Array.from({length: 5}, (_, i) => i)  // [0, 1, 2, 3, 4]

6. 列表切片(Slicing)

Python 实现

batch = tokens[i:i+10]
# tokens[0:10]   # 前 10 个元素
# tokens[10:20]  # 第 10-19 个元素
# tokens[-10:]   # 最后 10 个元素

JavaScript 等价实现

const batch = tokens.slice(i, i + 10);
// tokens.slice(0, 10)   // 前 10 个元素
// tokens.slice(10, 20)  // 第 10-19 个元素
// tokens.slice(-10)     // 最后 10 个元素

Python 切片 vs JavaScript slice:

# Python 切片语法
tokens[start:stop:step]

# 示例
tokens = [0, 1, 2, 3, 4, 5, 6, 7, 8, 9]

tokens[2:5]    # [2, 3, 4]
tokens[:5]     # [0, 1, 2, 3, 4]
tokens[5:]     # [5, 6, 7, 8, 9]
tokens[::2]    # [0, 2, 4, 6, 8] (偶数)
tokens[::-1]   # [9, 8, 7, 6, 5, 4, 3, 2, 1, 0] (反转)

# JavaScript
const tokens = [0, 1, 2, 3, 4, 5, 6, 7, 8, 9];

tokens.slice(2, 5);  // [2, 3, 4]
tokens.slice(0, 5);  // [0, 1, 2, 3, 4]
tokens.slice(5);    // [5, 6, 7, 8, 9]
tokens.filter((_, i) => i % 2 === 0);  // [0, 2, 4, 6, 8] (偶数)
tokens.slice().reverse();  // [9, 8, 7, 6, 5, 4, 3, 2, 1, 0] (反转)

7. f-string 格式化进阶

Python 实现

print(f"    [{i:3d}-{i+len(batch)-1:3d}] {batch}")
#          ^^^  ^^^^^^^^^^^^^^
#          格式说明符

格式说明符详解:

# 语法:{变量:宽度.精度类型}

# 数字
num = 42
f"{num}"      # "42"
f"{num:5d}"   # "   42" (右对齐,宽度 5)
f"{num:05d}"  # "00042" (补零)
f"{num:<5d}"  # "42   " (左对齐)
f"{num:^5d}"  # " 42  " (居中)

# 浮点数
pi = 3.14159
f"{pi:.2f}"   # "3.14" (保留 2 位小数)
f"{pi:10.2f}" # "      3.14" (宽度 10,2 位小数)

# 字符串
name = "Alice"
f"{name:>10}" # "     Alice" (右对齐)
f"{name:<10}" # "Alice     " (左对齐)
f"{name:^10}" # "  Alice   " (居中)

# 列表
batch = ['a', 'b', 'c']
f"{batch}"    # "['a', 'b', 'c']"

JavaScript 等价实现

// JavaScript 没有内置格式化,需要手动实现
const num = 42;
console.log(`    ${num}`);  // "    42"

// 或使用 padStart
num.toString().padStart(5, ' ');  // "   42"

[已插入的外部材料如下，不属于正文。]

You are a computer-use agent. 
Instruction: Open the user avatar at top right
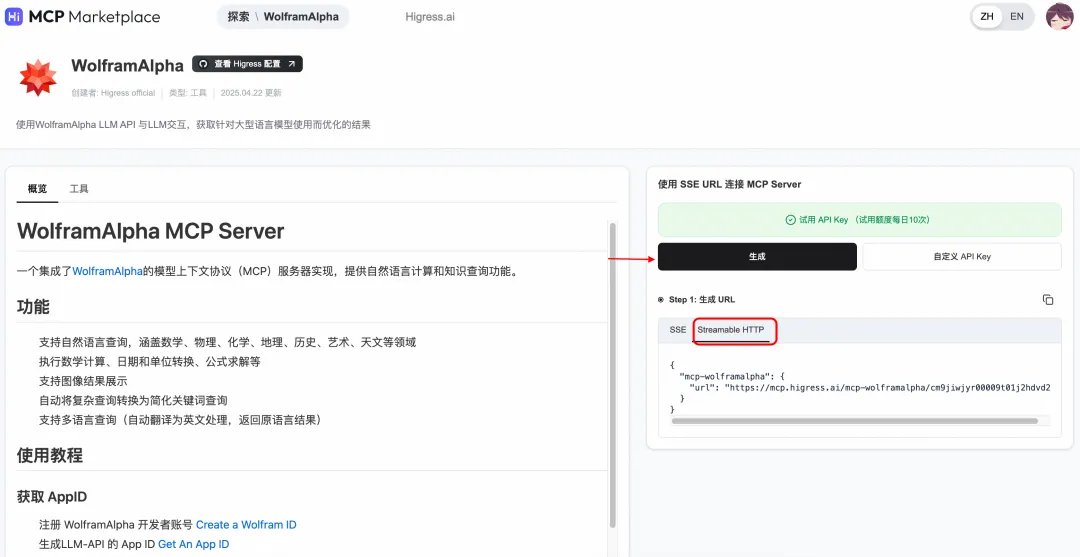[1059, 17]
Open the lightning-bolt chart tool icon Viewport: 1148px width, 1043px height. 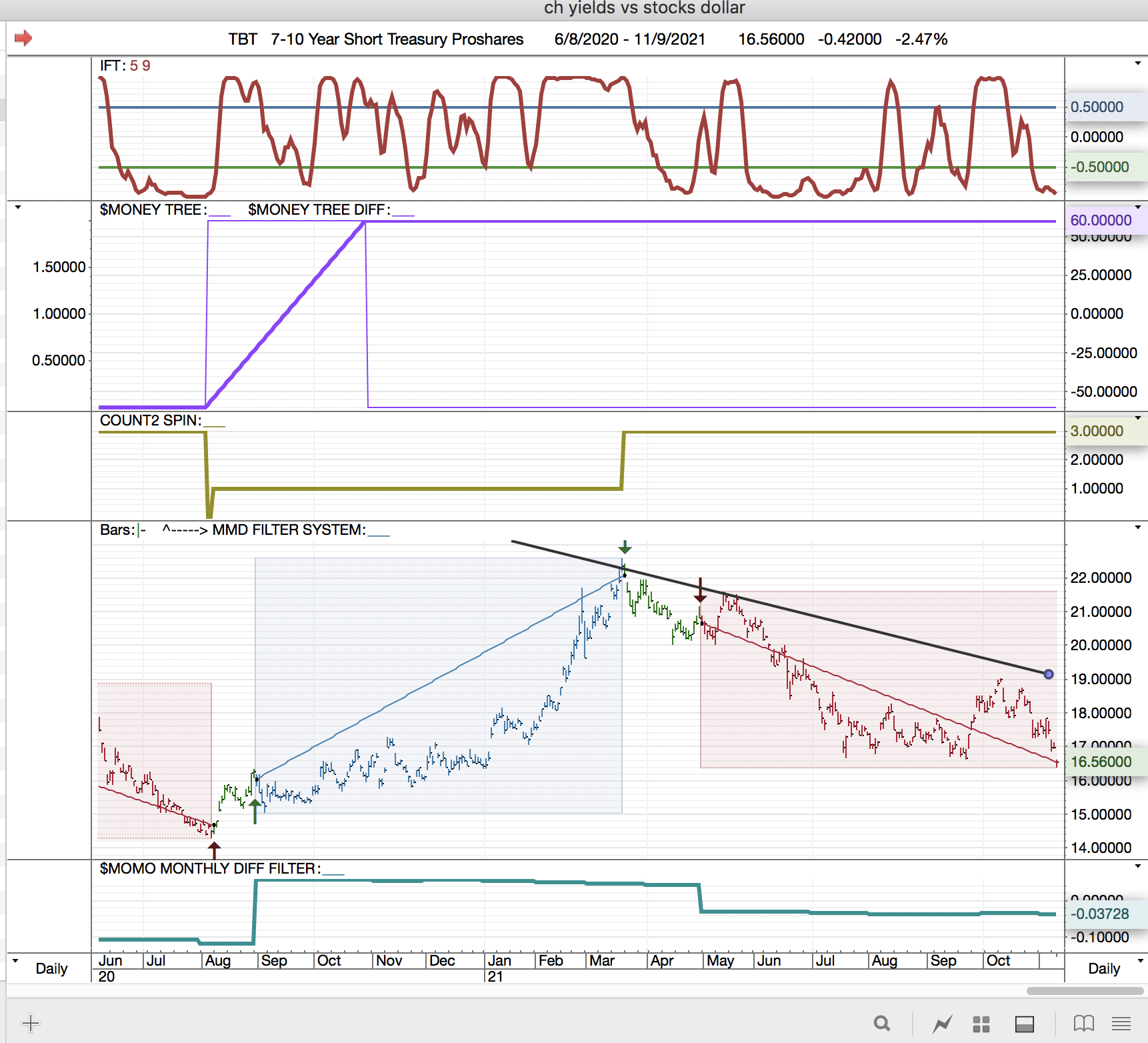942,1024
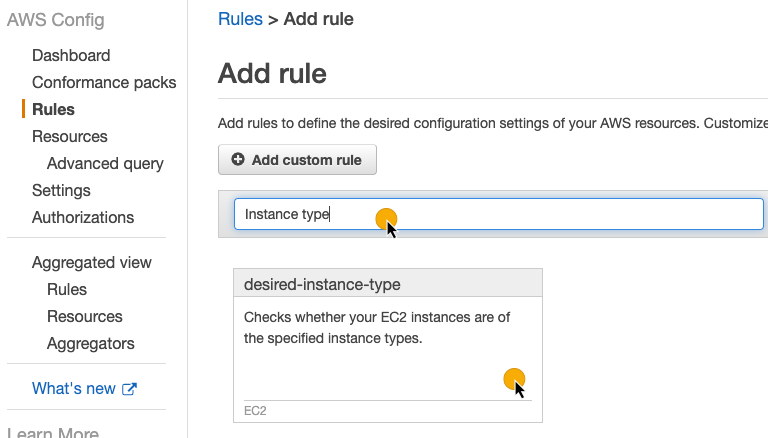The image size is (768, 438).
Task: Click the external link icon beside What's new
Action: (129, 389)

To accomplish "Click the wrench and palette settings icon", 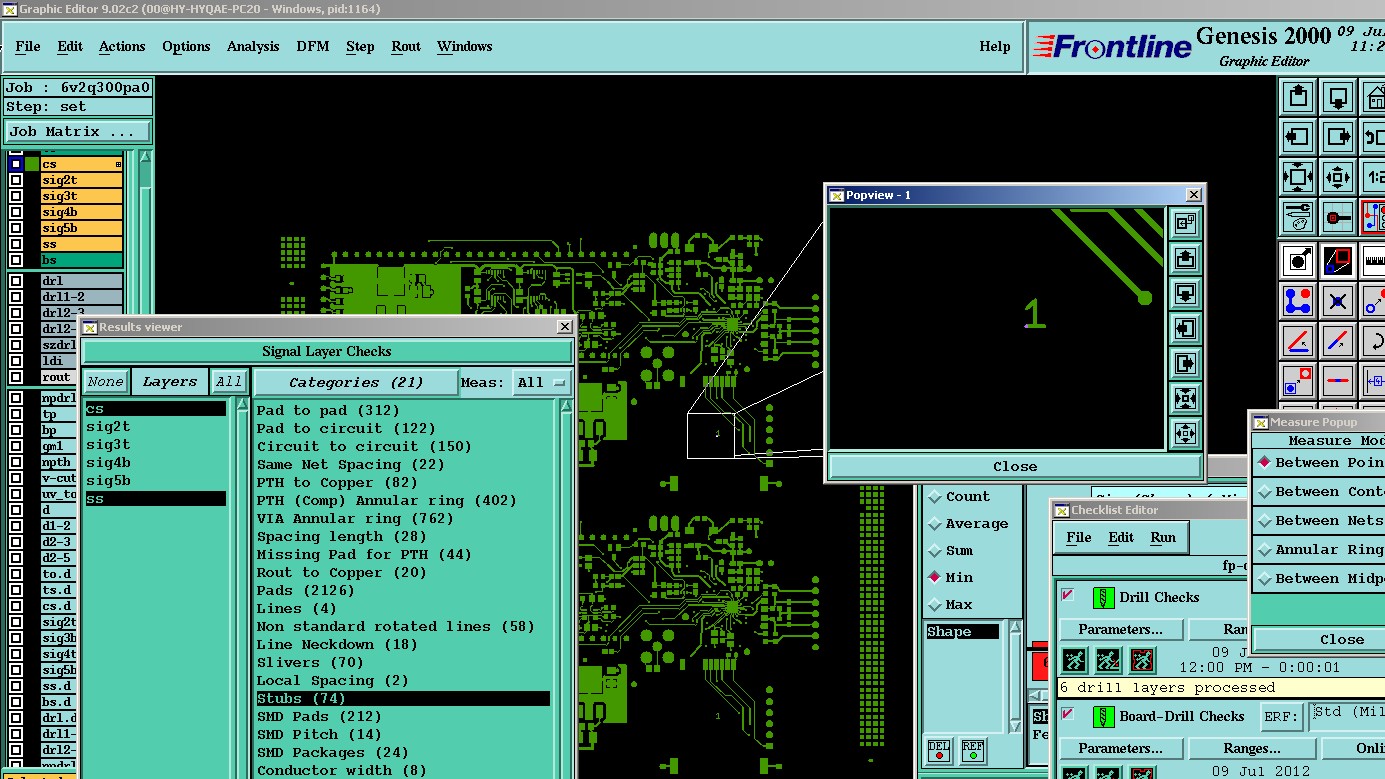I will point(1298,216).
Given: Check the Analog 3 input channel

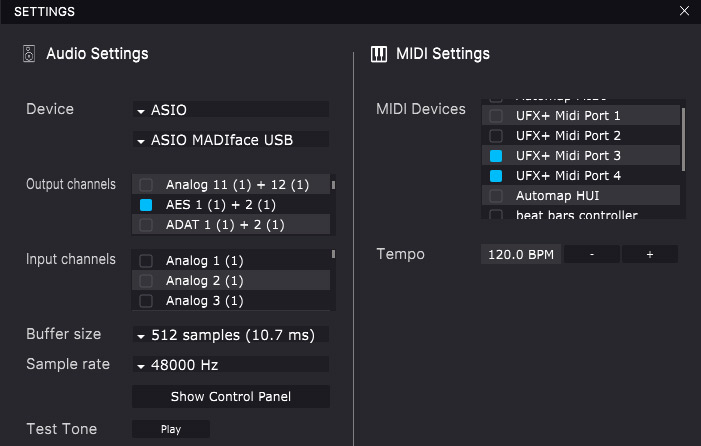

// 格式化数字(Intl.NumberFormat)
const pi = 3.14159;
new Intl.NumberFormat('en-US', {
  minimumFractionDigits: 2,
  maximumFractionDigits: 2
}).format(pi);  // "3.14"

8. 类型提示(Type Hints)

Python 实现

from typing import List

def tokenize(raw_text: str) -> List[str]:
    """
    将文本分割成 tokens

    参数:
        raw_text: 原始文本字符串

    返回:
        tokens: 分词后的列表
    """
    pass

TypeScript 等价实现

function tokenize(rawText: string): string[] {
  /**
   * 将文本分割成 tokens
   *
   * @param rawText 原始文本字符串
   * @returns 分词后的列表
   */
  const tokens: string[] = [];
  return tokens;
}

Python 类型提示详解:

from typing import List, Dict, Tuple, Optional, Union

# 基本类型
def func1(x: int, y: str) -> bool:
    return True

# 列表
def func2() -> List[str]:
    return ["a", "b", "c"]

# 字典
def func3() -> Dict[str, int]:
    return {"a": 1, "b": 2}

# 元组
def func4() -> Tuple[int, str, float]:
    return (1, "hello", 3.14)

# 可选类型
def func5() -> Optional[str]:
    return None  # 或返回字符串

# 联合类型
def func6() -> Union[int, str]:
    return 42  # 或返回字符串

# Python 3.10+ 简化语法
def func6() -> int | str:
    return 42

# 泛型(Python 3.12+)
from typing import TypeVar

T = TypeVar('T')

def get_first(items: List[T]) -> T:
    return items[0]

🎯 Python 最佳实践

1. 正则表达式性能优化

# ✅ 推荐:预编译正则表达式
import re

TOKEN_PATTERN = re.compile(r'([,.:;?_!"()\']|--|\s)')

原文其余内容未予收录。